Le plus troublant, c’est que Whitehouse savait qu’il existait une alternative. Lord Kelvin, physicien de renom présent à l’autre extrémité du câble, défendait une approche radicalement différente. Whitehouse insistait sur le fait que le ralentissement inhérent du courant électrique traversant un long câble sous-marin pouvait être surmonté simplement en augmentant la tension, mais Thomson (Lord Kelvin) était en désaccord, et il a été prouvé qu’il avait raison. Un différend scientifique, tranché après coup par les faits : le câble a cramé sous la surtension. Alors que du code Morse intelligible était vu sur le galvanomètre à miroir à l’extrémité côté est, Whitehouse insistait pour que ce galvanomètre de Kelvin soit déconnecté et remplacé par son propre enregistreur télégraphique breveté, beaucoup moins sensible. il a sciemment débranché l’instrument qui fonctionnait pour installer le sien, moins performant, et a compensé cette faiblesse en augmentant encore la tension.
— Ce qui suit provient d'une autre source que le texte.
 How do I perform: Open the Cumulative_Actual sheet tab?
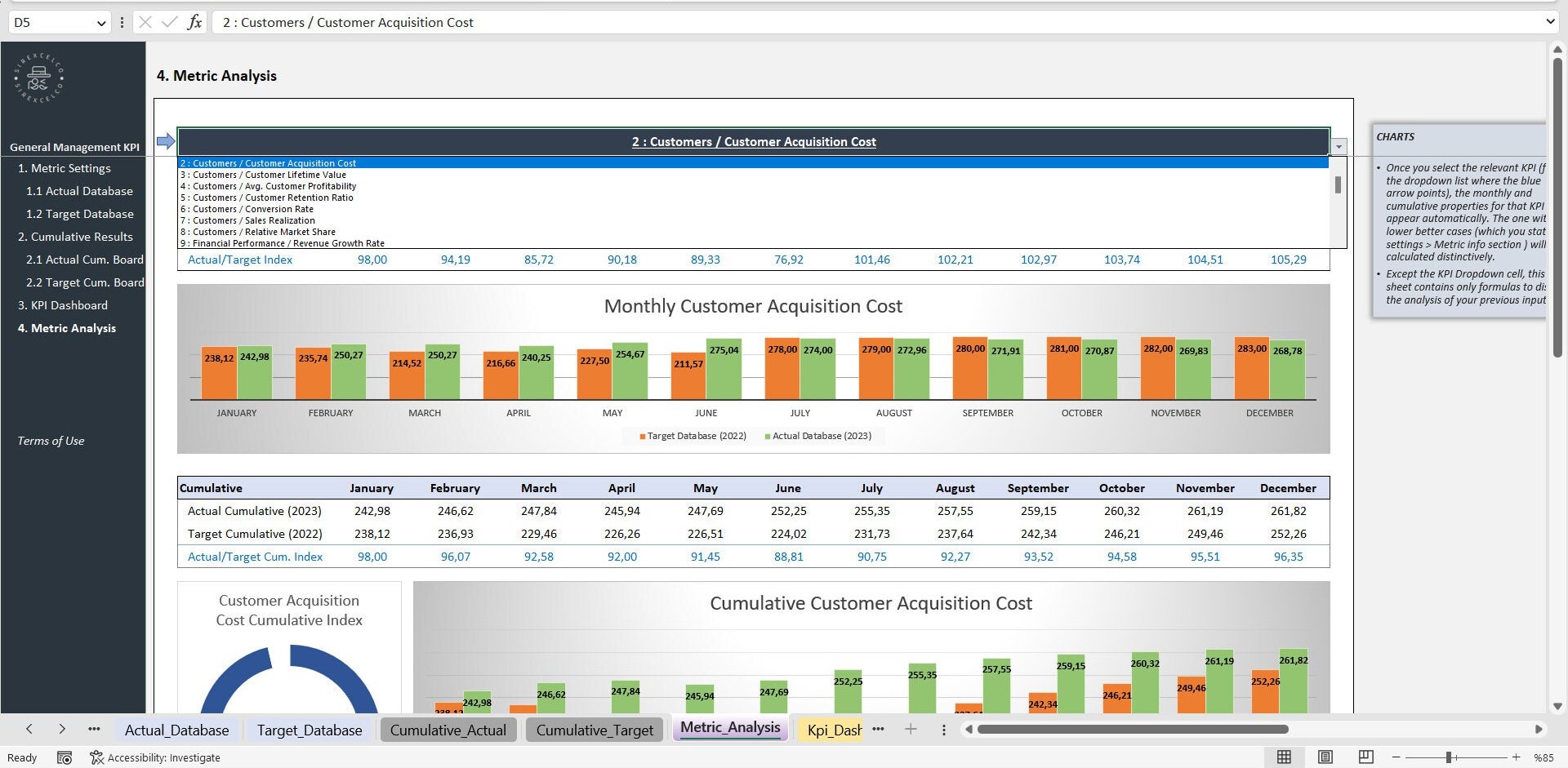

Un cercle vicieux qui a fini par percer l’isolant en gutta-percha du câble et laisser l’eau de mer s’infiltrer jusqu’au cœur de cuivre.

Certains estiment que les dégâts allaient bien au-delà des 2 000 volts annoncés. Whitehouse aurait ruiné le câble en délivrant des chocs massifs, estimés entre 10 000 et 15 000 volts, via des bobines d’induction dans une tentative de rectifier les problèmes. Une commission d’enquête britannique s’est penchée sur l’affaire trois ans plus tard. Bien qu’il ait présenté une défense publique désespérée de sa conduite et qu’il ait été prêt à répartir la faute entre toutes les autres parties, une enquête de 1861 a conclu qu’il devait porter la majorité de la responsabilité. Whitehouse, lui, n’a jamais reconnu ses torts. Il a continuellement maintenu que le câble et son équipement étaient un succès.

Ce fiasco n’a pas enterré l’idée d’un lien télégraphique transatlantique, bien au contraire. Il a fallu attendre 1866 pour qu’un câble durable soit posé, cette fois avec les préconisations de Lord Kelvin appliquées à la lettre, sur des tensions bien plus faibles et des instruments de mesure ultrasensibles. Au cours des trois décennies suivantes, les travailleurs ont ajouté cinq autres câbles entre Valentia et Heart’s Content, où une station de communication transatlantique a fonctionné en continu jusqu’en 1965. De l’erreur de Whitehouse est née, paradoxalement, la génération de câbles qui allait vraiment connecter le monde pour un siècle.